Friday, June 3, 2011

Myasthenia Gravis Awareness



 

June is the month in which we focus on Myasthenia Gravis. Myasthenia gravis is a neuromuscular disorder. Neuromuscular disorders involve the muscles and the nerves that control them. Myasthenia Gravis affects the skeletal muscles by causing weakness. The weakness occurs because the nerve that stimulates the muscle isn't functioning properly. This is called an autoimmune response. The cause of Myasthenia Gravis is unknown and can affect people at any time, occurring more frequently in young women and older men. It usually affects the eye muscles first.


 

Symptoms:

The muscle weakness of myasthenia gravis worsens with activity and improves with rest.

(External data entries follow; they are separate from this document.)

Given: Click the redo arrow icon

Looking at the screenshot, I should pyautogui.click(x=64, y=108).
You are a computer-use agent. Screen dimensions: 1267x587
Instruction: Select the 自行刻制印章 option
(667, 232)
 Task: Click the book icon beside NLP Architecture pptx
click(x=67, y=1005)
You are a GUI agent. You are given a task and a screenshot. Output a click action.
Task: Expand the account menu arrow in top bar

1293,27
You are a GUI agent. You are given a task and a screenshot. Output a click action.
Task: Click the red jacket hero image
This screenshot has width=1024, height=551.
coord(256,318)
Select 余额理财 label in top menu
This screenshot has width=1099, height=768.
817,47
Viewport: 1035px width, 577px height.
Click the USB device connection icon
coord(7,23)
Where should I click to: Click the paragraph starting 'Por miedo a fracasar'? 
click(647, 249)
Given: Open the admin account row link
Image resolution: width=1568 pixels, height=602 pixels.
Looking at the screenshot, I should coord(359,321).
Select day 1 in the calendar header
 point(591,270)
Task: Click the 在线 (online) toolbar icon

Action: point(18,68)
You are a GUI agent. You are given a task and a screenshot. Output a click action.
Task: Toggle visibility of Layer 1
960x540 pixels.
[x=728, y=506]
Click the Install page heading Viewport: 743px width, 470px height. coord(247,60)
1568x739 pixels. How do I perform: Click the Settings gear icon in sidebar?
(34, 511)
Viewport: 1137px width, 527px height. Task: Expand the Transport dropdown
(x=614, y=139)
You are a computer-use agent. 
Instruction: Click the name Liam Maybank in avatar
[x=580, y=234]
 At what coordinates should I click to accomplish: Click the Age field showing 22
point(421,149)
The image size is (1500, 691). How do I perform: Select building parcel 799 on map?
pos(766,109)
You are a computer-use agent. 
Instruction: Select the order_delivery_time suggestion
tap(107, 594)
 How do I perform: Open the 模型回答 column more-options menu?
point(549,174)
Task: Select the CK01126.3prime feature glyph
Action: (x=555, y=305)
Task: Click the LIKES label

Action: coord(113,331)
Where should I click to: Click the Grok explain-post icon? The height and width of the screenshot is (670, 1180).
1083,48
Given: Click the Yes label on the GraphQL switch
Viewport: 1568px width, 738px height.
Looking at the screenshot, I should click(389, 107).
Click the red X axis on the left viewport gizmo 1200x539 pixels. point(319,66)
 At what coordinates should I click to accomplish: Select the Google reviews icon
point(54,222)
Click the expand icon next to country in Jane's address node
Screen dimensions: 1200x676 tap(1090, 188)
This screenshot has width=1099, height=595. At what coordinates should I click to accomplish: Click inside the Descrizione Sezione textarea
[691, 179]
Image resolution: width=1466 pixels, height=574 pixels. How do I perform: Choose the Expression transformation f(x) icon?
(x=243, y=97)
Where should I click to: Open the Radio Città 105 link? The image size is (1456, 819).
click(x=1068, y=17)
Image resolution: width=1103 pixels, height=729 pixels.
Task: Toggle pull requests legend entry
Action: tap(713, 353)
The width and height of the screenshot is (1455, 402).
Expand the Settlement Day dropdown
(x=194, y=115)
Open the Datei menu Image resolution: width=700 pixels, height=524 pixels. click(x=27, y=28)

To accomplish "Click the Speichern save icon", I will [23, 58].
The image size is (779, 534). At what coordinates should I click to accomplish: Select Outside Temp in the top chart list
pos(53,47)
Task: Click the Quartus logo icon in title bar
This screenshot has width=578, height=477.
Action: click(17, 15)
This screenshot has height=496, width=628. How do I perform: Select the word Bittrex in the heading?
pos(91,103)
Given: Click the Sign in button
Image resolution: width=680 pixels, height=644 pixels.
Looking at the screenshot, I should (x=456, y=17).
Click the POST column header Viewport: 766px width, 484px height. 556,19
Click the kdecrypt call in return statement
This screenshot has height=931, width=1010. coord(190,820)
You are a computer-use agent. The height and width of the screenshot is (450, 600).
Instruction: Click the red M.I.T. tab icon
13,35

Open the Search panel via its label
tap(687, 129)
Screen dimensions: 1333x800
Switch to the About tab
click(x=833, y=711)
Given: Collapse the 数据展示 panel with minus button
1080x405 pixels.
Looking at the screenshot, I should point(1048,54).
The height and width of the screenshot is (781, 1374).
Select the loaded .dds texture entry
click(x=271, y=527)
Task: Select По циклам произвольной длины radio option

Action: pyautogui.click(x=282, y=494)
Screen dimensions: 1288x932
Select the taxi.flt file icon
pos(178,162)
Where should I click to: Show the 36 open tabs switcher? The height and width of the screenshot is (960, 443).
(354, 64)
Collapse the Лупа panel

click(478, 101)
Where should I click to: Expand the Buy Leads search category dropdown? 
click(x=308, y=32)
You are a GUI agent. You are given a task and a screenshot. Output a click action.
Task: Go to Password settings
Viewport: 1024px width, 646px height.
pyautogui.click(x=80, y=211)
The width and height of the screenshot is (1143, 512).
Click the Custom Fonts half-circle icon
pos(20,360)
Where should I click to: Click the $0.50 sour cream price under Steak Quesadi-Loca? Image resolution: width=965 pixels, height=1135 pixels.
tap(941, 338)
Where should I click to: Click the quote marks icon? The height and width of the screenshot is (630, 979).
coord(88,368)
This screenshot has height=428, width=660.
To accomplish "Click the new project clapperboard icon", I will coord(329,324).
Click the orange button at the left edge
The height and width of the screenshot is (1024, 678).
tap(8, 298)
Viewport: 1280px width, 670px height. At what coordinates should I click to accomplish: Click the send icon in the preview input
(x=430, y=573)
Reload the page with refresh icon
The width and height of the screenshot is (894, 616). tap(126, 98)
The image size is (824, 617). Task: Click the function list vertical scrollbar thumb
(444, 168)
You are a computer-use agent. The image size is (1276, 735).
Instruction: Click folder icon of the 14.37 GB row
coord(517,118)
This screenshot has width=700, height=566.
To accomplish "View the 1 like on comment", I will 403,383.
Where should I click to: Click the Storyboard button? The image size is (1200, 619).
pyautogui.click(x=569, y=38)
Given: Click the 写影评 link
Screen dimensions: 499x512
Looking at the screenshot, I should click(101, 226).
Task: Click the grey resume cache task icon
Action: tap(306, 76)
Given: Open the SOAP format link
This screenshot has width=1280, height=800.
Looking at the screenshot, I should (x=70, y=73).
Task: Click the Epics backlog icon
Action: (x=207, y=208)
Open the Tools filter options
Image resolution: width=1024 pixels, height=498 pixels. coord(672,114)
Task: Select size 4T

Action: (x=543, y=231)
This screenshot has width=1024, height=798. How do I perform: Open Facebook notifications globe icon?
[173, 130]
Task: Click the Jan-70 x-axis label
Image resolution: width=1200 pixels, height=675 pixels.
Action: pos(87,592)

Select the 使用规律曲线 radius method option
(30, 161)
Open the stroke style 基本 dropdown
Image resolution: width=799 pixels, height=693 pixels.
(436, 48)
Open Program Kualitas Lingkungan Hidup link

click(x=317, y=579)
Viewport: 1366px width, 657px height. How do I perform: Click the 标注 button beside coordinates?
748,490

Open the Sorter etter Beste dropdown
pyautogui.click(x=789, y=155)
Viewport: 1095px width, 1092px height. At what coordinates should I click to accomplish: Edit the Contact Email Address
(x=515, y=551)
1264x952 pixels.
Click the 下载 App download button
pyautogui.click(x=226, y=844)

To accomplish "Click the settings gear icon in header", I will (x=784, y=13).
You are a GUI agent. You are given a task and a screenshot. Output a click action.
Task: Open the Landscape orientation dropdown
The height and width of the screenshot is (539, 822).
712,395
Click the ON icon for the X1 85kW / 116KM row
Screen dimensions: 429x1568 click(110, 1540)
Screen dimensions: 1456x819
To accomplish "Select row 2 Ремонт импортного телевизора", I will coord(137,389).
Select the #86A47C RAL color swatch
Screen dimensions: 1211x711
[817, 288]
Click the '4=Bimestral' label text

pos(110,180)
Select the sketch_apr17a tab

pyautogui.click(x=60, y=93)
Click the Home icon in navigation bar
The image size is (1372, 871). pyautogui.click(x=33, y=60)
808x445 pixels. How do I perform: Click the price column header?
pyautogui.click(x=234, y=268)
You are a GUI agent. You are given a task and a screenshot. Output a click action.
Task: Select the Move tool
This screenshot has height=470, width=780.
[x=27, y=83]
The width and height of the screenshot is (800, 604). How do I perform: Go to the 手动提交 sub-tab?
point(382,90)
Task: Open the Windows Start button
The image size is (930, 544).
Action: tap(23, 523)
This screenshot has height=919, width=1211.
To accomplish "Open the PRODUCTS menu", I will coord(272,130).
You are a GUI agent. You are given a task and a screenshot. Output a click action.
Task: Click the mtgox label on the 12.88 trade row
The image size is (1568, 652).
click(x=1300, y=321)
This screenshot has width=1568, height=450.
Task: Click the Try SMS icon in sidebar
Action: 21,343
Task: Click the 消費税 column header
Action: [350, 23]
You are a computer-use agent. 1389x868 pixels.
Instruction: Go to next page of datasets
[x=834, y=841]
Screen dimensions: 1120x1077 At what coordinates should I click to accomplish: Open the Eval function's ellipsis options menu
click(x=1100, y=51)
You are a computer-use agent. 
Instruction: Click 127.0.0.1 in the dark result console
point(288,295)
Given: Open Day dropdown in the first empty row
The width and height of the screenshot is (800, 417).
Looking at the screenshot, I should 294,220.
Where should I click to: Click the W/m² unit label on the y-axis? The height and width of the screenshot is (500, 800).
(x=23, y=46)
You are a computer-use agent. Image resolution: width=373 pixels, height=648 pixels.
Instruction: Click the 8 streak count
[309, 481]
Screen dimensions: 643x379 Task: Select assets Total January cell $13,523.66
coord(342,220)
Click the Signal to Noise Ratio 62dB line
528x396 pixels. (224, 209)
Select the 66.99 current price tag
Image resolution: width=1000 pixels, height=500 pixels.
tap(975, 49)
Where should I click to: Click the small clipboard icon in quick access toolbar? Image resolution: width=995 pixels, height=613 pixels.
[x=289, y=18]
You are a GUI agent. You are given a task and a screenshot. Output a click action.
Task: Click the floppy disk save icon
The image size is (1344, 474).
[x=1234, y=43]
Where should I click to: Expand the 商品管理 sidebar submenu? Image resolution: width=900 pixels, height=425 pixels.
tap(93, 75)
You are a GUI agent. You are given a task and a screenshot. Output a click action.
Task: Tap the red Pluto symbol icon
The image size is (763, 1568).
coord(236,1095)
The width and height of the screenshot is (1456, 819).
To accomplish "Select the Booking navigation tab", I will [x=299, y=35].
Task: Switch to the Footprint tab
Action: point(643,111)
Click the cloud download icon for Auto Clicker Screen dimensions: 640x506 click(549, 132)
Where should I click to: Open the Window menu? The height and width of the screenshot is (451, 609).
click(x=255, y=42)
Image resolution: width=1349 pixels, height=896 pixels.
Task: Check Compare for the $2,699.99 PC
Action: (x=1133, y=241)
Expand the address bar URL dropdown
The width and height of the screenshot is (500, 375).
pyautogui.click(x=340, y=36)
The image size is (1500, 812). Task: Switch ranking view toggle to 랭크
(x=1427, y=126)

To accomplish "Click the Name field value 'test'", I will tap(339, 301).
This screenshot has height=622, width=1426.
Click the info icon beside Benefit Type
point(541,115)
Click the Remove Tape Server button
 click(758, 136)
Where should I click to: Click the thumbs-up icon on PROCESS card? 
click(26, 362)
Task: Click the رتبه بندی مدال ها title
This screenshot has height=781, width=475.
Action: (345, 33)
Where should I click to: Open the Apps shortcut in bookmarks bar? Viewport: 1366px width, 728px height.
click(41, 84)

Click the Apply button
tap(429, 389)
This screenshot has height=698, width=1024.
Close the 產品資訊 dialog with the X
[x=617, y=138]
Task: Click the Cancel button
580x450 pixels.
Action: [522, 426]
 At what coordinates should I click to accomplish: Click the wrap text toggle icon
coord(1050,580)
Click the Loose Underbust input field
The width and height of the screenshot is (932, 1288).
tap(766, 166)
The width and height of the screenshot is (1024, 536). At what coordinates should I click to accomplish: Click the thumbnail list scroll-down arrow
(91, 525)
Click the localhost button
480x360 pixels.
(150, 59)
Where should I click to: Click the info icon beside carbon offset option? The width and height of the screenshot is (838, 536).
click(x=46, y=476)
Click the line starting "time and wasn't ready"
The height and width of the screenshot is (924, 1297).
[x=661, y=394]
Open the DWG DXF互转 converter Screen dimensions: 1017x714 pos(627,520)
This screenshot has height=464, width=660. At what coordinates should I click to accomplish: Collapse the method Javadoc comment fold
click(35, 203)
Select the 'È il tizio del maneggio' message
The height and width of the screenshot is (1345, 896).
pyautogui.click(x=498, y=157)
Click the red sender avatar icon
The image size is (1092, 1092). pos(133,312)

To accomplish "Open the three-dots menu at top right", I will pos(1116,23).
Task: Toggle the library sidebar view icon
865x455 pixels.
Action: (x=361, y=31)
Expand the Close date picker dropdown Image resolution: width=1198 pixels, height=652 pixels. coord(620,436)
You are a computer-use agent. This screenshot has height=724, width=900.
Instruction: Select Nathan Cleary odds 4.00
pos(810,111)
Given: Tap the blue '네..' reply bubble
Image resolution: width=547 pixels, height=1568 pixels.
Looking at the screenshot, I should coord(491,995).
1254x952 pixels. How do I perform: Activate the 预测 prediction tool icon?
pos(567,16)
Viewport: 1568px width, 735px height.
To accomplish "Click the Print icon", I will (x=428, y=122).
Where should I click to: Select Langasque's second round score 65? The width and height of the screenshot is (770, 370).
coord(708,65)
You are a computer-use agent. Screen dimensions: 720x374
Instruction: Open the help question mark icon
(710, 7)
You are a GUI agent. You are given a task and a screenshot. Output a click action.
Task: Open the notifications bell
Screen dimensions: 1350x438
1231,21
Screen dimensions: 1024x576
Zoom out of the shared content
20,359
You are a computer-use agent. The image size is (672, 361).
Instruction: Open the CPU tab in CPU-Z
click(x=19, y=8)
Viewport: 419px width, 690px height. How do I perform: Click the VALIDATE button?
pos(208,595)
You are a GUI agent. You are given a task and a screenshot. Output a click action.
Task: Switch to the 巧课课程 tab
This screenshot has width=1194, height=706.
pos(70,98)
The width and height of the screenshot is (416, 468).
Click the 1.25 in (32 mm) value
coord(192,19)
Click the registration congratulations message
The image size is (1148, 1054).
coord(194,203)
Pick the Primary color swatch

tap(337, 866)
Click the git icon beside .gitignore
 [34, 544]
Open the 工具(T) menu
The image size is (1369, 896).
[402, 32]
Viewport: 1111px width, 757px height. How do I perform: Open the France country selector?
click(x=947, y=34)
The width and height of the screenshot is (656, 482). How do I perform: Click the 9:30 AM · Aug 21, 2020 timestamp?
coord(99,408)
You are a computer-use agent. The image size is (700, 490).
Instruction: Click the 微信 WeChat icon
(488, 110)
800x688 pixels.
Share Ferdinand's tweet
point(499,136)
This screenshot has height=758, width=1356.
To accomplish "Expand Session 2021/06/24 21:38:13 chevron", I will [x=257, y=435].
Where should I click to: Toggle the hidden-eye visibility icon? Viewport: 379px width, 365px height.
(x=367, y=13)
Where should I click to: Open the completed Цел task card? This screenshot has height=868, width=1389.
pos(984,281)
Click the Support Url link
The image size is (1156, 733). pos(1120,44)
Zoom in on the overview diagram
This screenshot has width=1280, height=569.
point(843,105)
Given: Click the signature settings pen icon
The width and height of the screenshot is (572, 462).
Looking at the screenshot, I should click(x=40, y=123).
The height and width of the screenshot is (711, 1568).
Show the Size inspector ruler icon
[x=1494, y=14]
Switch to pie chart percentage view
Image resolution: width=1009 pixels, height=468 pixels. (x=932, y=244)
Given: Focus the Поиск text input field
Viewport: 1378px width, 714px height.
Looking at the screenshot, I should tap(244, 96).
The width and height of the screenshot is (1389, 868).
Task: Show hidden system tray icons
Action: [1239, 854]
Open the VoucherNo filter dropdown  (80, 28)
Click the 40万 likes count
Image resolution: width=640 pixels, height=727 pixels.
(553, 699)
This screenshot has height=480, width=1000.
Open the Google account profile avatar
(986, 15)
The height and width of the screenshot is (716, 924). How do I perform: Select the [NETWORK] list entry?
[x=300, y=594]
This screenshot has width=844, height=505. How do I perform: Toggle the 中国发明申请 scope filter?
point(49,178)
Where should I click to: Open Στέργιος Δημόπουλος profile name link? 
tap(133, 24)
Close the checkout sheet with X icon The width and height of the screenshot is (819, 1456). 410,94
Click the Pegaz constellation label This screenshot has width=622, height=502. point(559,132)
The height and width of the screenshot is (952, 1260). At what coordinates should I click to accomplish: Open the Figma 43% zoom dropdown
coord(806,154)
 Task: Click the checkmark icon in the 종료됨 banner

Weakness in affected muscles may cause:

Breathing difficulty because of weakness of the chest wall muscles

Chewing or swallowing difficulty, causing frequent gagging, choking, or drooling

Difficulty climbing stairs, lifting objects, or rising from a seated position

Difficulty talking

Drooping head

Facial paralysis or weakness of the facial muscles

Fatigue

Hoarseness or changing voice

Weakness of the eye muscles, causing

Double vision

Difficulty maintaining steady gaze

Eyelid drooping


 

Diagnosis:


 

A neurological exam will determine the muscle weakness, other tests include

Blood tests

CT for possible tumors in the Thalamus

Nerve conduction studies


 

Outcome:


 

There is no cure for Myasthenia Gravis, so medications my help with nerve conduction to the muscles. A lifestyle adjustment usually enables continuation of many activities. Activity should be planned to allow scheduled rest periods. An eye patch may be recommended if double vision is bothersome. Stress and excessive heat exposure should be avoided because they can worsen symptoms.